数据采集与融合第二次个人作业
第一题
作业思路:
-
步骤一:看懂网页源码
-
步骤二:用 css 语法把需要的数据提出来
-
步骤三:存入数据库
-
运行结果:
-
相关代码:
from bs4 import BeautifulSoup
import urllib
import requests
import sqlite3
from bs4 import UnicodeDammit
class WeatherDB():
'''
openDB : create a database
closeDB : close database
insert : insert record into database
show : present infomation in database
'''
def openDB(self):
self.connect = sqlite3.connect("weather.db")
self.cursor = self.connect.cursor()
try:
self.connect.execute("create table weathers (wCity VARCHAR(16),wDate VARCHAR(16),wWeather VARCHAR(64),wTemp VARCHAR(32),CONSTRAINT ds_weather PRIMARY KEY (wCity,wDate))")
except:
self.cursor.execute("DELETE FROM weathers")
def closeDB(self):
self.connect.commit()
self.connect.close()
def insert(self,city,date,weather,temp):
try:
self.connect.execute("insert into weathers (wCity,wDate,wWeather,wTemp) VALUES(?,?,?,?)",(city,date,weather,temp))
except Exception as e:
print(e)
def show(self):
self.connect.execute("select * from weathers")
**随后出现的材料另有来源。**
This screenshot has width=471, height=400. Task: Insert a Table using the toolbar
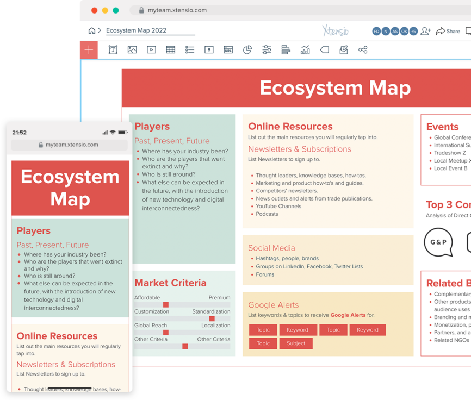tap(170, 49)
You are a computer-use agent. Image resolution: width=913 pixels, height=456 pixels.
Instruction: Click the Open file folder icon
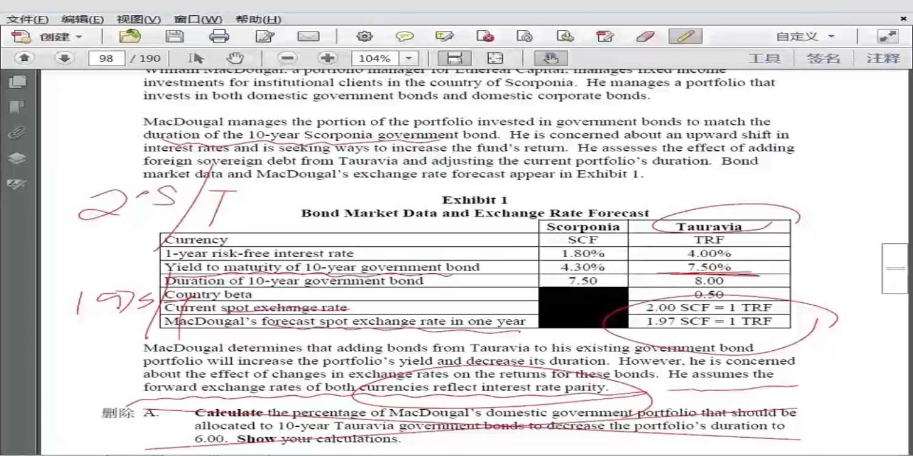click(130, 36)
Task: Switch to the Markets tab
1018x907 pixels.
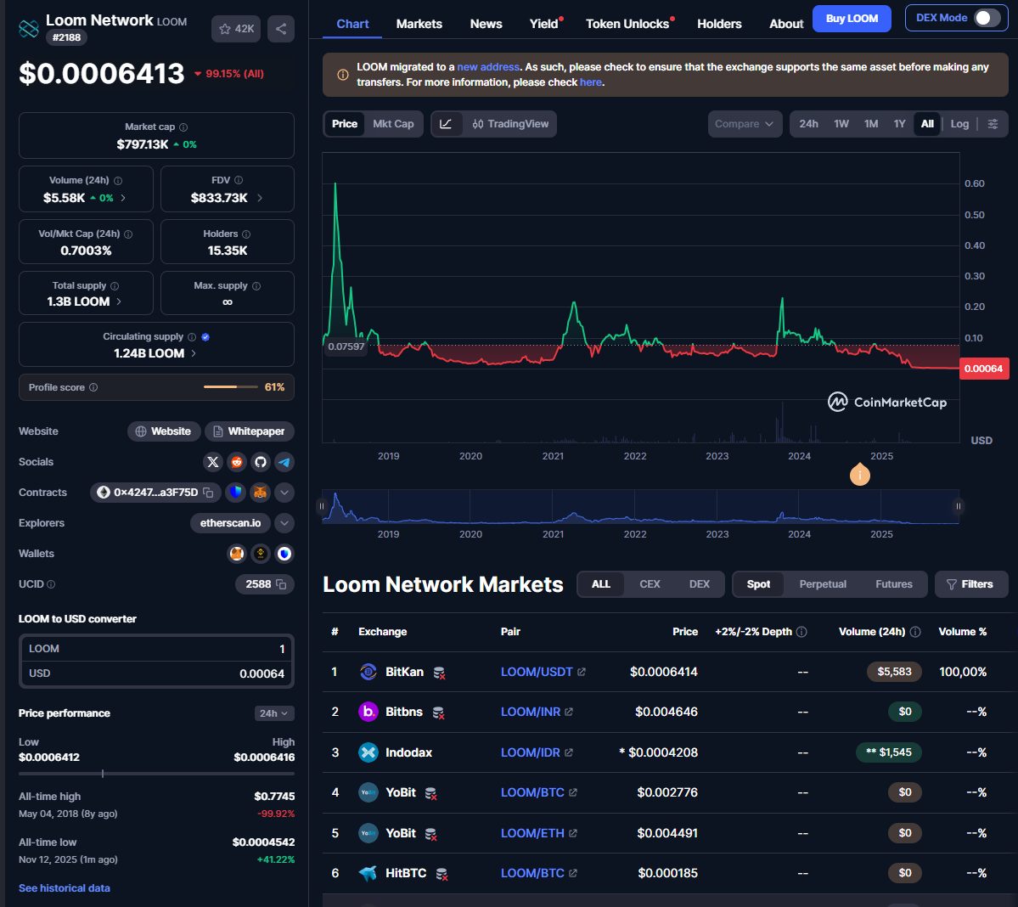Action: [419, 24]
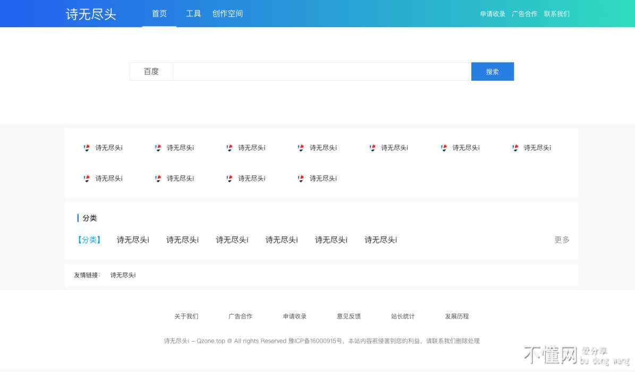Click the last site icon in second row
The image size is (635, 372).
[x=301, y=179]
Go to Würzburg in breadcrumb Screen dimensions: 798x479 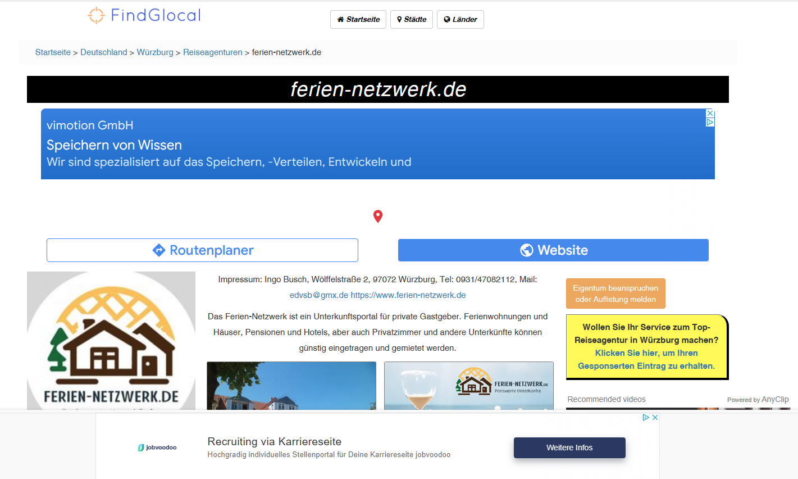point(155,52)
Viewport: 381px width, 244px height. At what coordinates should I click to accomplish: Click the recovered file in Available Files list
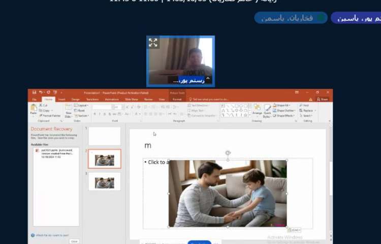[56, 153]
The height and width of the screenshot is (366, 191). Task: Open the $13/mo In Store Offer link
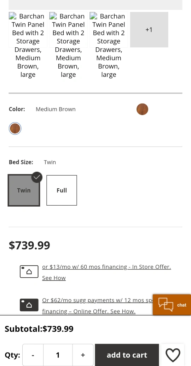(106, 267)
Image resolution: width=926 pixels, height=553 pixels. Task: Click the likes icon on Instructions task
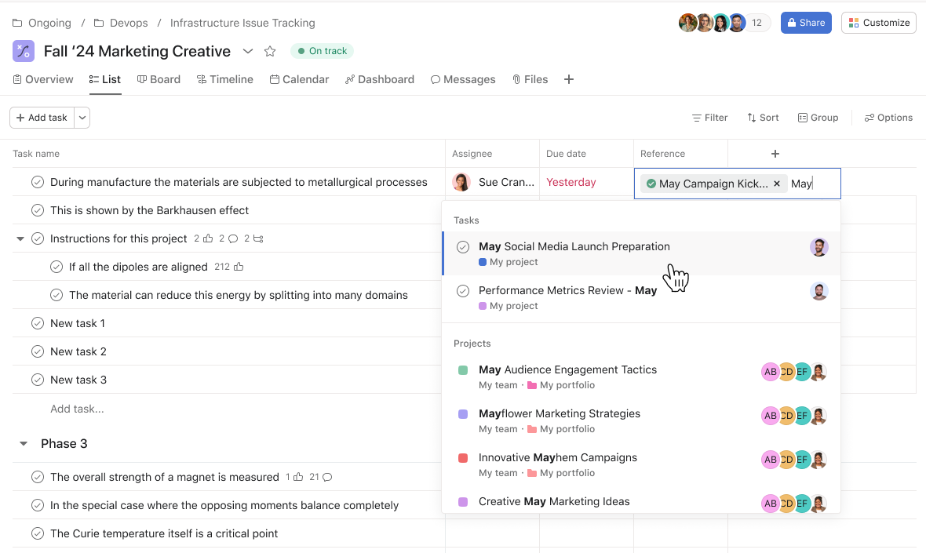coord(208,238)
records = self.cursor.fetchall()
print("%-16s%-16s%-32s%-16s%"%("city","date","weather","temp"))
for record in records:
print("%-16s%-16s%-32s%-16s%"%(record[0],record[1],record[2],record[3]))
class WeatherForecast():
'''
forecastCity : forecast weekly weather of given cities
process : action
'''
def __init__(self):
self.headers = {"User-Agent": "Mozilla/5.0 (Windows NT 10.0; Win64; x64) AppleWebKit/537.36 (KHTML, like Gecko) Chrome/85.0.4183.121 Safari/537.36 Edg/85.0.564.63"}
self.citycode = {"东山":"101230608","厦门":"101230201","福州":"101230101"}
def forcastCity(self,city):
if city not in self.citycode.keys():
print(city + " code is not exist")
return
url = "http://www.weather.com.cn/weather/" + self.citycode[city] + ".shtml"
try:
req = urllib.request.Request(url, headers=self.headers)
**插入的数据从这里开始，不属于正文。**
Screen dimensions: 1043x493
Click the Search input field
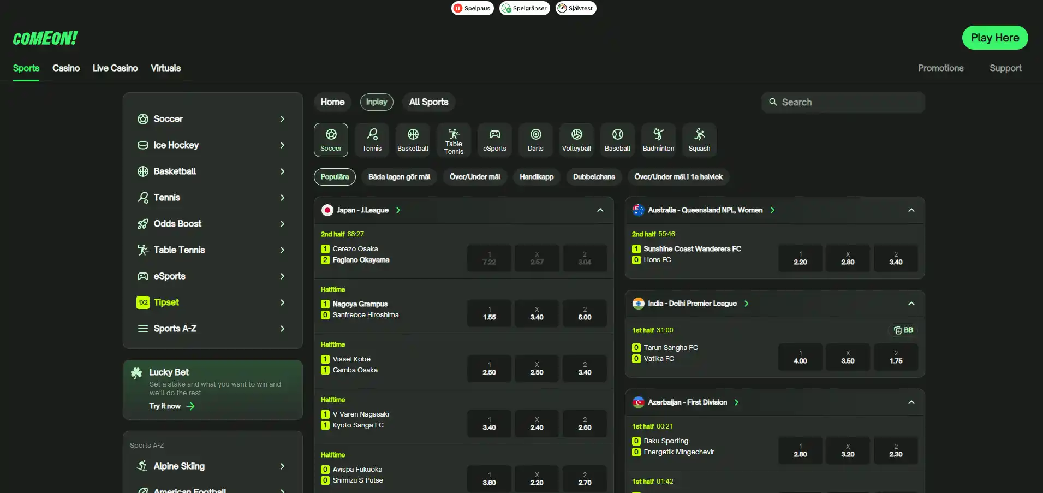click(843, 102)
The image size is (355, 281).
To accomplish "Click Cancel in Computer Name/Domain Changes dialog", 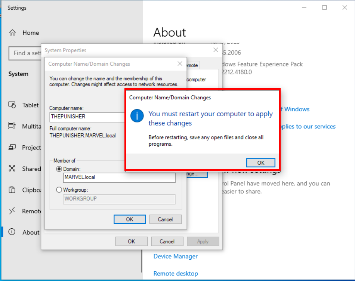I will [165, 219].
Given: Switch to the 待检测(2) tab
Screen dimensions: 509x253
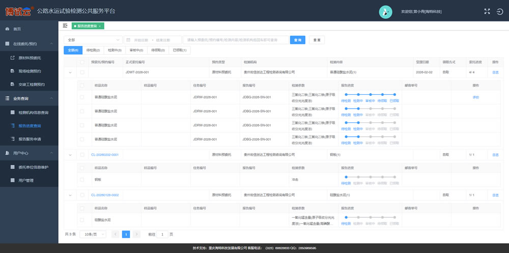Looking at the screenshot, I should pyautogui.click(x=92, y=50).
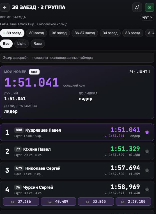
Task: Filter by Light class
Action: point(22,44)
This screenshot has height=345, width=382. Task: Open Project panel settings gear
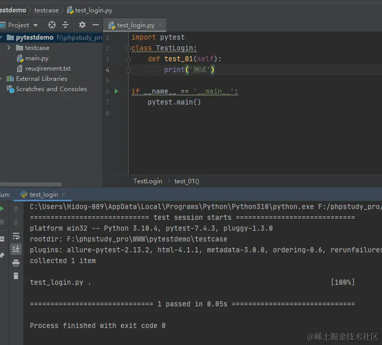82,25
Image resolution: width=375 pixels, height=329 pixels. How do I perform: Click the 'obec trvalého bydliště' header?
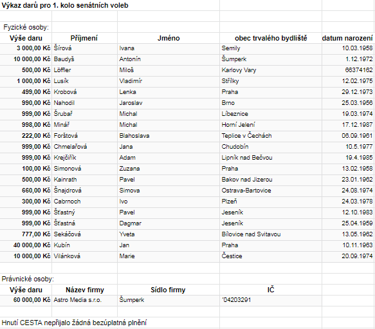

data = urllib.request.urlopen(req)
data = data.read()
data = data.decode()
soup = BeautifulSoup(data, "html.parser")
li_list = soup.select("ul[class = 't clearfix'] li")
print("城市 日期 天气 温度")
# select the weather we need
for li in li_list:
try:
date = li.select("h1")[0].text
weather = li.select("p[class = 'wea']")[0].text
temp = li.select("p[class = 'tem'] span")[0].text + "/" + li.select("p[class = 'tem'] i")[0].text
print(city + " " + date + " " + weather + " " + temp)
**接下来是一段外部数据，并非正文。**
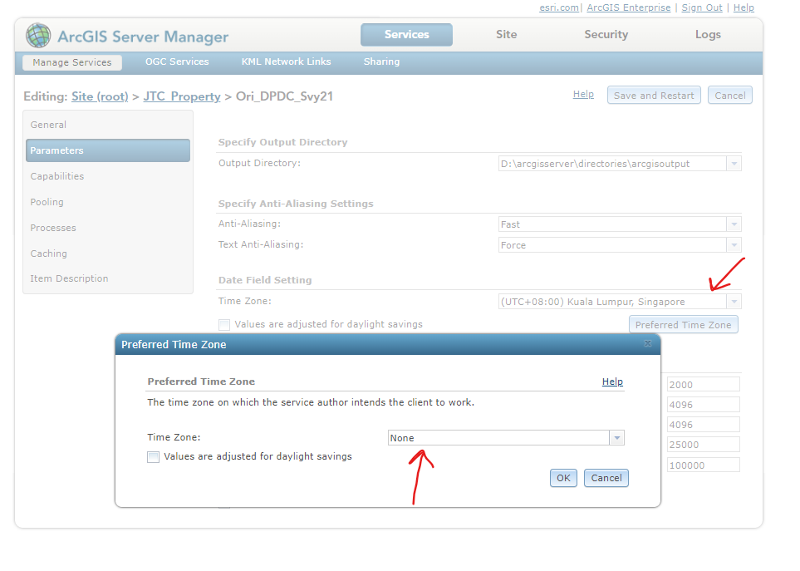The width and height of the screenshot is (800, 571).
Task: Check daylight savings checkbox in the dialog
Action: click(153, 456)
self.db.insert(city,date,weather,temp)
except Exception as ee:
print(ee)
except Exception as e:
print(e)
def process(self,cities):
self.db = WeatherDB()
self.db.openDB()
for city in cities:
self.forcastCity(city)
self.db.closeDB()
ws = WeatherForecast()
ws.process(["东山","厦门","福州"])
- 作业心得
本次作业主要的收获是用 css 语法从网页中挑出我们需要的数据之后存入数据库,至少了解了框架是这样子写的~
第二题
- 作业思路:
拿到题目第一反应先用 bs 把想要的数据爬下来,但是会发现其实数据都是用 JS 动态加载的,所以赶紧打开 network 模块,找到需要的信息对应下的 JS 文件发现了这个大兄弟就存储了我们想要的数据。
(爬虫做多了会发现一般jQuery里面会放着我们想要的数据xixixi~)
好的现在我们已经知道了这个 JS 那就赶紧用 request 让他给爷爬过来,解码之后得到 JS 里面 Json 的内容,但是得到的是字符串,那就构成字典之后可以方便的提取相关的字段啦~
然后翻页也是非常简单的,只要点击下一页的按钮并且在 network 模块中找一下从前一页都后一页的 request url 发生了什么变化。可以发现仅仅只是 request url 中的 pn 发生了变化,所以只要对 pn 进行修改就可以实现翻页了。
既然爬取了辣么多的数据,在不用数据库存储的情况下我就比较喜欢用,也是比较通用的就是把数据存成 csv 文件格式,打开查看一目了然,接下来附上代码结果(爬了四页一共80条,就不全部展示了)~
- 附上代码:
import requests
import re
import pandas as pd
headers = {"User-Agent": "Mozilla/5.0 (Windows NT 10.0; Win64; x64) AppleWebKit/537.36 (KHTML, like Gecko) Chrome/85.0.4183.121 Safari/537.36 Edg/85.0.564.63"}
def get_Info_And_Save(url,offset):
all_data = pd.DataFrame(columns=["序号", "代码", "名称", "最新价", "涨跌幅", "涨跌额", "成交量","成交额", "涨幅"])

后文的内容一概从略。